# Work instructions
Produce an exact copy of the lines below, starting at the first and ending with the line containing "This screenshot has height=720, width=1280.".

# Data for the task

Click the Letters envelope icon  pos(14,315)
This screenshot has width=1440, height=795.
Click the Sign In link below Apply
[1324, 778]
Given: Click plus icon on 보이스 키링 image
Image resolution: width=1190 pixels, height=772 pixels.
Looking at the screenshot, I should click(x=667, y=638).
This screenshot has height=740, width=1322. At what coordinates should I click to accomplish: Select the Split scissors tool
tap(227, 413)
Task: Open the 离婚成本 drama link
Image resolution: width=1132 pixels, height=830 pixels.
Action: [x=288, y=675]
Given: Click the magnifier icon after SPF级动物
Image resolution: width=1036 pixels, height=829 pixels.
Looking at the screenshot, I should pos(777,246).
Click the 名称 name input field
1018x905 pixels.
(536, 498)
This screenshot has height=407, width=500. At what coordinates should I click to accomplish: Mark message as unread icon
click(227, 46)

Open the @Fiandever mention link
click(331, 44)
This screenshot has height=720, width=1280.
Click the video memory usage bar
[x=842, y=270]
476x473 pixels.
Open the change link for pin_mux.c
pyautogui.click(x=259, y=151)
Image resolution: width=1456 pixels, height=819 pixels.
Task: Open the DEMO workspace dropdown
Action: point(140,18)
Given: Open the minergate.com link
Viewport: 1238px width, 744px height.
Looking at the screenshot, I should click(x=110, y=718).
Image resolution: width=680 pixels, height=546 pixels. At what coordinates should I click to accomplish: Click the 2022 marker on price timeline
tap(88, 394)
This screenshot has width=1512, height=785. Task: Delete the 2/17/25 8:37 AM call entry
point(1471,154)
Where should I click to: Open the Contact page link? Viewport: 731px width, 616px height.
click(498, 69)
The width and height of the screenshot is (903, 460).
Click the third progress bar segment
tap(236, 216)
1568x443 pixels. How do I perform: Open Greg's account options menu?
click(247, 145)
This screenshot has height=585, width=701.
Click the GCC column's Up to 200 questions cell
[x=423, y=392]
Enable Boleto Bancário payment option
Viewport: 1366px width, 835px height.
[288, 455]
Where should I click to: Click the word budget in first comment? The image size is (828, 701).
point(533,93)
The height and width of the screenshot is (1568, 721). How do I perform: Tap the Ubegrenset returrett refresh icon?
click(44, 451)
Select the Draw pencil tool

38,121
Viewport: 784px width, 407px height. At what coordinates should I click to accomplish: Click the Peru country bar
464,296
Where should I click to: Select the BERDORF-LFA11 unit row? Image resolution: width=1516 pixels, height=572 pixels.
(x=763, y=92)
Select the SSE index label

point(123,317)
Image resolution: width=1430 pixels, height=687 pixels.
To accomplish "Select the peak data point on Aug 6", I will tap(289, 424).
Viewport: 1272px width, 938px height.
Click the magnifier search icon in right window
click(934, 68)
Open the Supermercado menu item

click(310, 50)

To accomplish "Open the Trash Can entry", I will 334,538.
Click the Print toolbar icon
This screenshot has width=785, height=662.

# Reply
Click the Letters envelope icon  pos(14,315)
This screenshot has width=1440, height=795.
Click the Sign In link below Apply
[1324, 778]
Given: Click plus icon on 보이스 키링 image
Image resolution: width=1190 pixels, height=772 pixels.
Looking at the screenshot, I should click(x=667, y=638).
This screenshot has height=740, width=1322. At what coordinates should I click to accomplish: Select the Split scissors tool
tap(227, 413)
Task: Open the 离婚成本 drama link
Image resolution: width=1132 pixels, height=830 pixels.
Action: [x=288, y=675]
Given: Click the magnifier icon after SPF级动物
Image resolution: width=1036 pixels, height=829 pixels.
Looking at the screenshot, I should pos(777,246).
Click the 名称 name input field
1018x905 pixels.
(536, 498)
This screenshot has height=407, width=500. At what coordinates should I click to accomplish: Mark message as unread icon
click(227, 46)

Open the @Fiandever mention link
click(331, 44)
This screenshot has height=720, width=1280.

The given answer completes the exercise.